KOLKATA: Can Pakistan pull a rabbit out of the hat? Given the size of the rabbit required, it seems all but impossible.
As they go into their last league match of the ongoing World Cup at the Eden Gardens here against Englandon Saturday with extremely slim semifinal hopes still alive, Pakistan are quite aware of the enormity of their task.Theoretically, they can still make the last-four stage. Practically, it would be unreasonable to expect them to do that.
Skipper Babar Azam did strike an optimistic note on Friday. “You never know, this is cricket,” he said with a small shrug. “Of course, the run rate will be in the back of our mind. We have made our plans, but we will need to execute them.”
To begin with, they have to win the toss, bat first, score at least 400 on a slow Eden pitch and then bowl England out for something like 112. Now, Pakistan have been doing the Houdini act (or the PC Sorcar act, given that their turnaround started here) in recent times, but this might sound too fanciful to be realistic. But then, even fate has conspired to put Pakistan in a position where they still have a shot at destiny. Had rain not intervened, it is difficult to visualize them chasing down New Zealand’s 401.
New Zealand will surely be watching this match with great interest, perhaps with a smirk on their faces. Even if skipper Kane Williamson continues to be cautious, insisting things are not in their control, they might have raised the bar beyond Pakistan’s reach.

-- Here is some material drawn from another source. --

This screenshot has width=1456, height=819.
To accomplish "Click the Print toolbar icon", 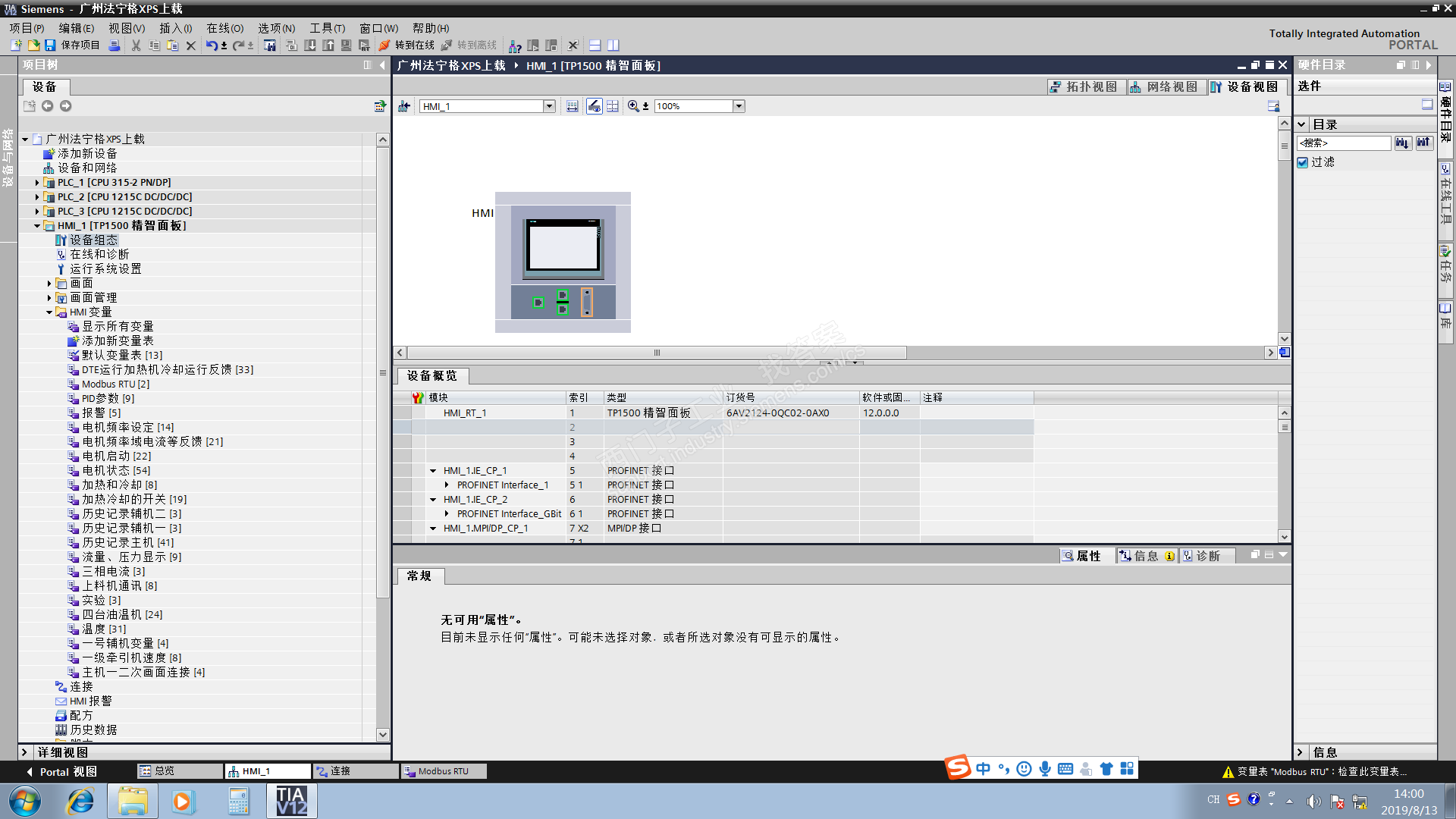I will pos(115,46).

The wicket at the Eden is not easy to bat on. Even Virat Kohli needed time to settle down before scoring his 49th ODI century in the last game played here. Amassing over 400 would be a Herculean task that Hercules himself would find difficult to achieve. Agreed, Fakhar Zaman has been on a rampage of late, yet it would be a little far-fetched to expect him to carry Pakistan past the finish line on his shoulders. “If Fakhar bats for 20-30 over, maybe we can…” Babar’s voice trailed off.
Of course, not to forget, England may have been very disappointing during the tournament, but, given the talent at their disposal, they are as good as any other team. They might just choose Saturday to unleash their power. Wounded lions can be very dangerous and England would be hurting all over after their dismal show. The win over the Netherlands would not really count as salvation. Even a victory against Pakistan would not serve that purpose, but at least they can exit with a little bit of pride still intact.
England batter Dawid Malan used a lot of negative terms to describe their emotions. “Not good enough, disappointment, regret,” said Malan. He was representing the dressing room’s drooping shoulders. Towards the latter part of the league, direct entry for the 2025 Champions Trophy has been the talking point for the teams in the lower half of the points table and England would definitely look to avoid the embarrassment of having to go through the qualification process. They are currently at the seventh spot, the last slot for direct entry.
And if Pakistan do manage to script a miracle, cricket will see a new dawn.